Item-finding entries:
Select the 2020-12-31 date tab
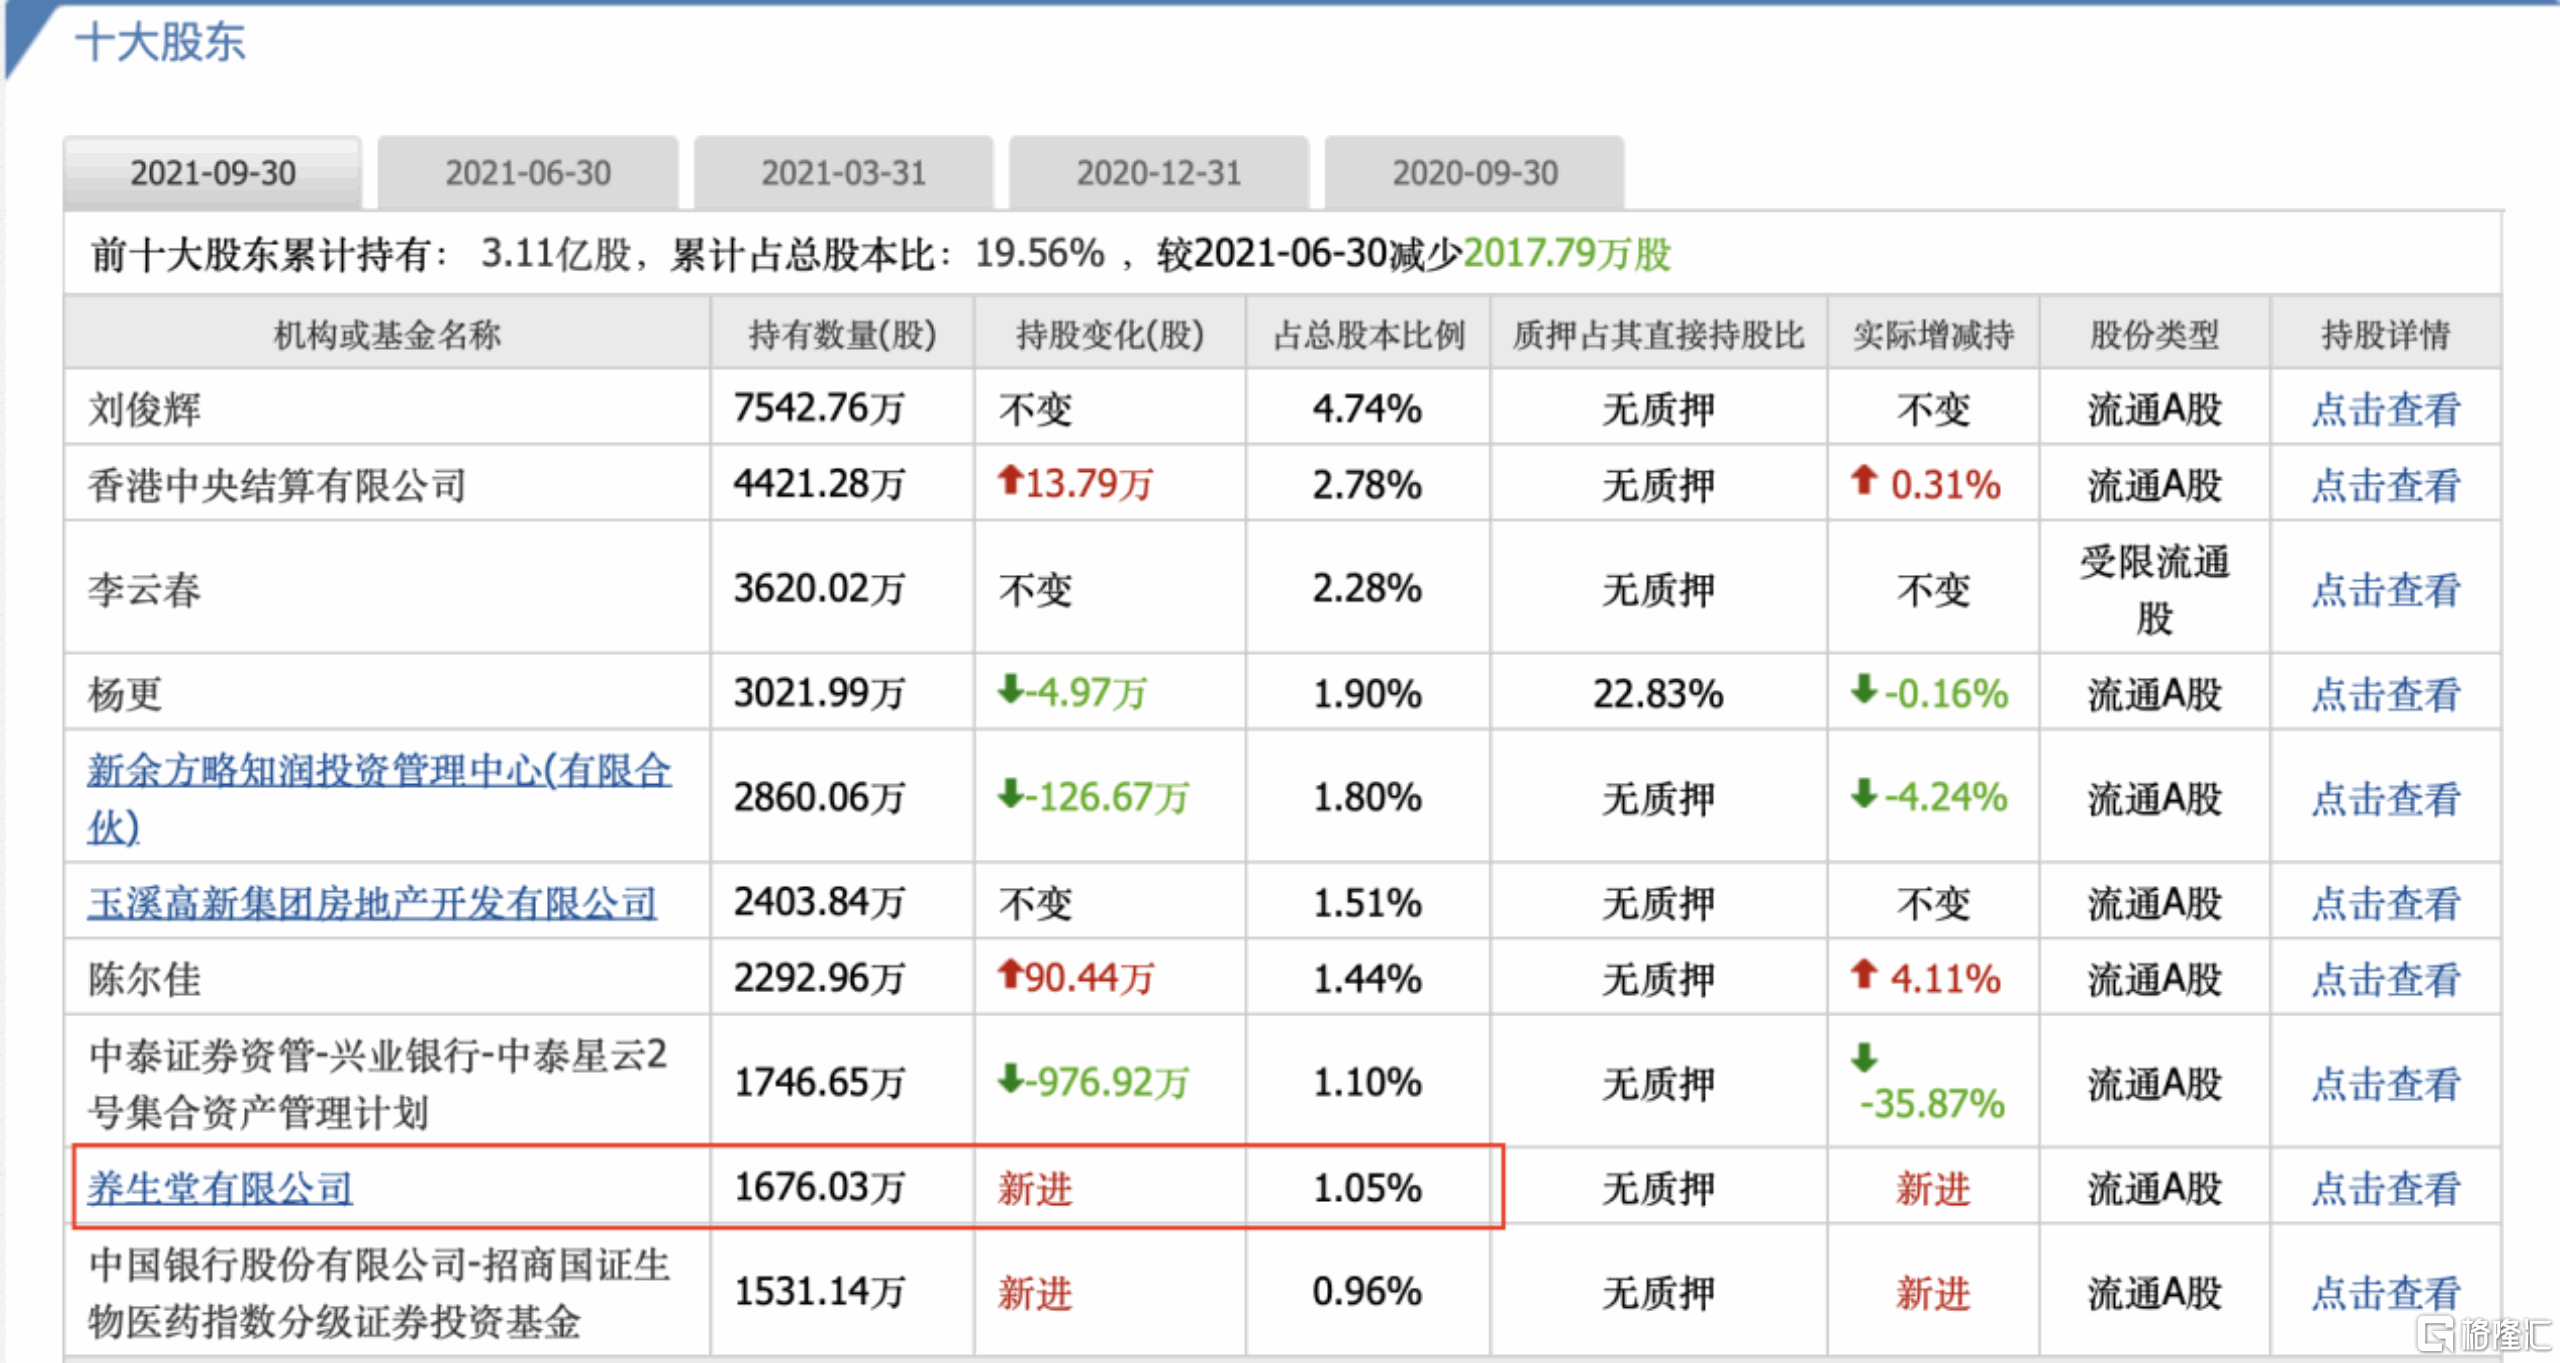Image resolution: width=2560 pixels, height=1363 pixels. (x=1158, y=172)
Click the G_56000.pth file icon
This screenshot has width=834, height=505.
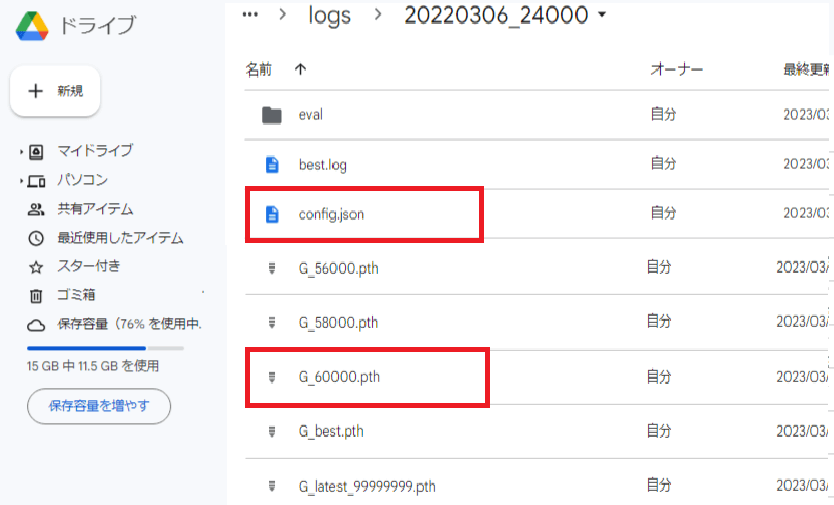point(271,268)
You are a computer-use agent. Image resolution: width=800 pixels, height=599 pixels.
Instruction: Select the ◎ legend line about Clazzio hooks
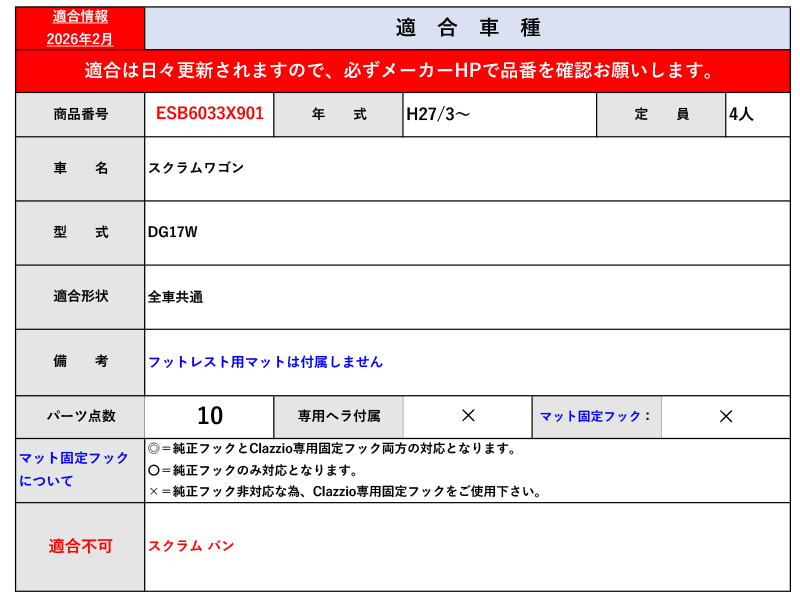(332, 449)
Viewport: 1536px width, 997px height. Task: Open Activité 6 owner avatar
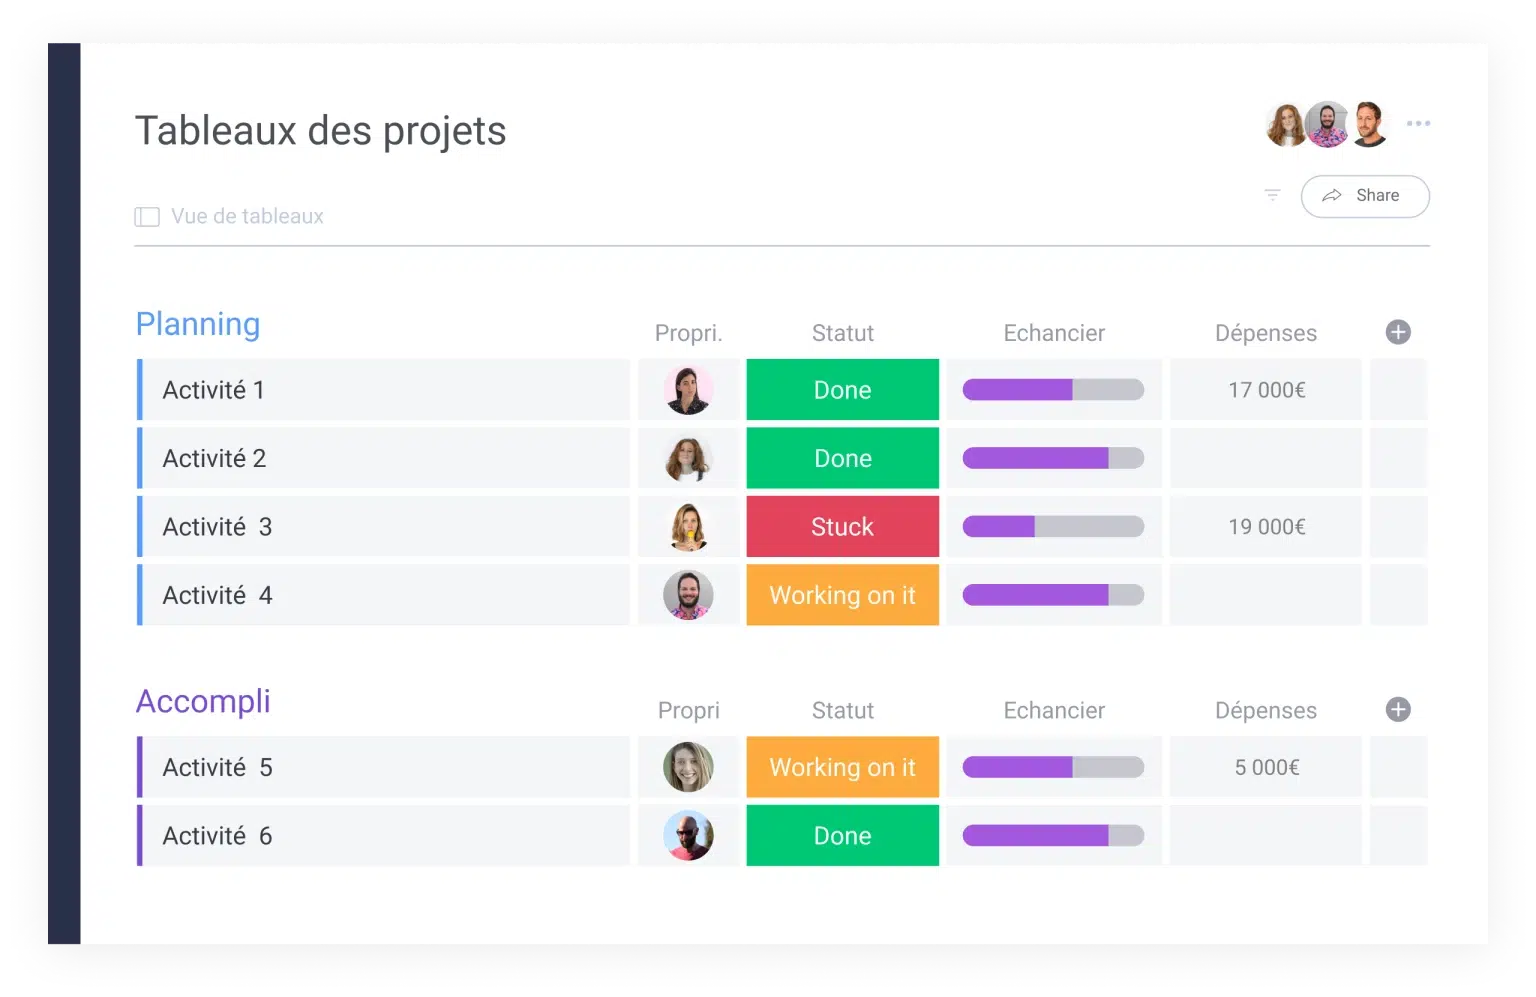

WHAT IS EXPECTED:
Extract every line from the entries above that contains the string "Select".

WORKED ANSWER:
Select the 2020-12-31 date tab
Instruction: Select the ◎ legend line about Clazzio hooks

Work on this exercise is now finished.